Thanks to Chip, Alina, Drew, Cassie, and Carly for the story tally assignments.
Drew's list brings up the concept of "gists". Roger Schank refers to memory as involving the storage and retrieval of "story gists". We reduce an experience or a piece of information into a compressed form, similar to a file-compression program for the computer such as .zip or stuffit. That gist is retrieved and expanded when we make an association. For example, if I mentioned that my dog loved swimming and would jump in the water at the first opportunity, you might begin to associate any number of your gists with various ideas in my statement: dogs, water, pets, passion, etc...
Notice how, in your daily interactions with stories, one story will prompt another. Notice also, how we will discover lost memories in the act of conversation, essentially making active our dormant gists.

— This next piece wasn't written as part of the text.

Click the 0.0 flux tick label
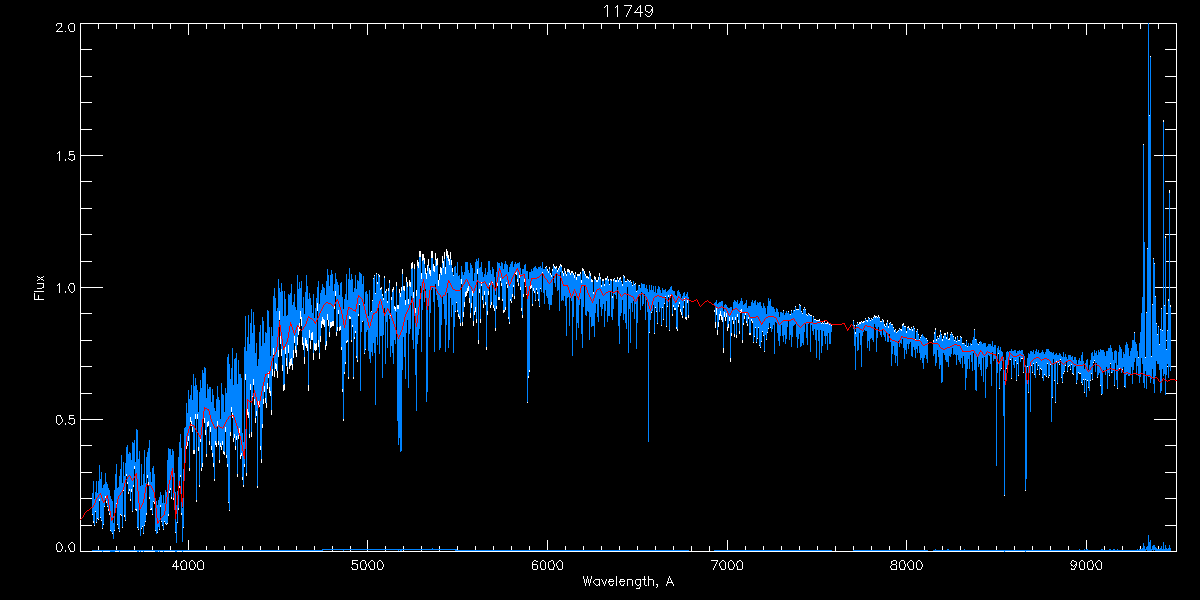The height and width of the screenshot is (600, 1200). (x=65, y=548)
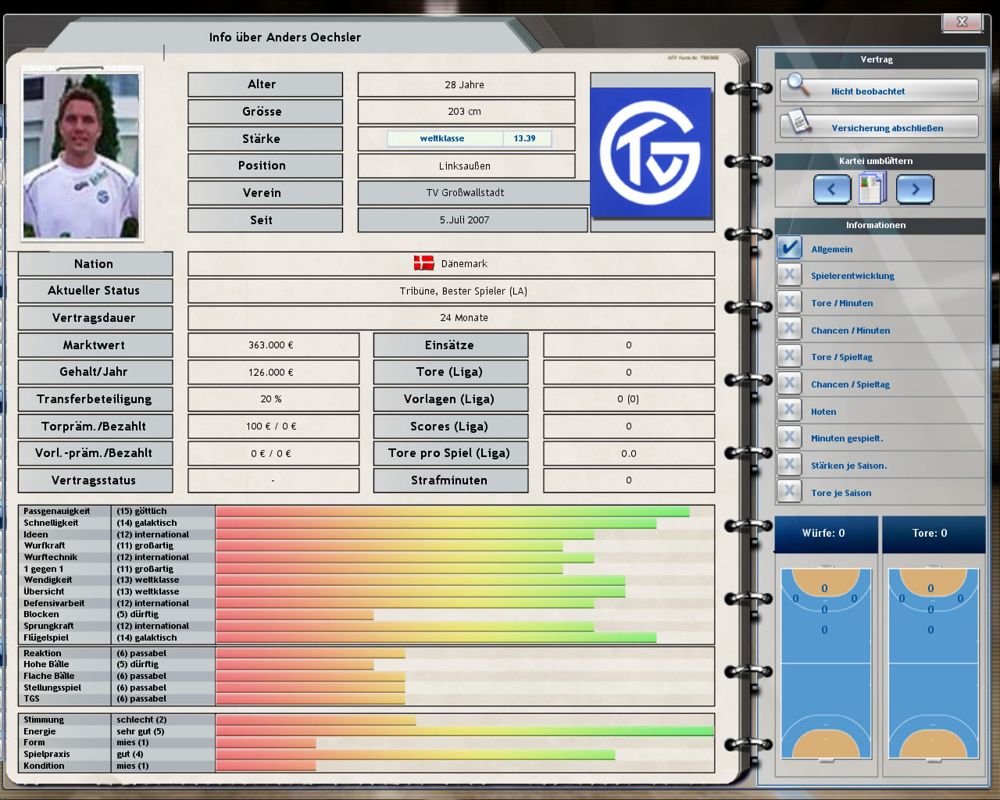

The concept of gists and of memory compression and retrieval has implications for performance. Firstly, many storytellers insist that they do not memorize their stories. Instead, they "learn" them. That is to say, they reduce the story to a gist that can be expanded in the act of telling in much the same way you might expand upon a memory in conversation. Secondly, in performance, the use of a literary or cultural allusion relies on the ability to activate the listeners' gists. If I say, "when I walked into the principal's office, I had a David-and-Goliath moment," I am activating your memory of the story of David and conflating it with my story.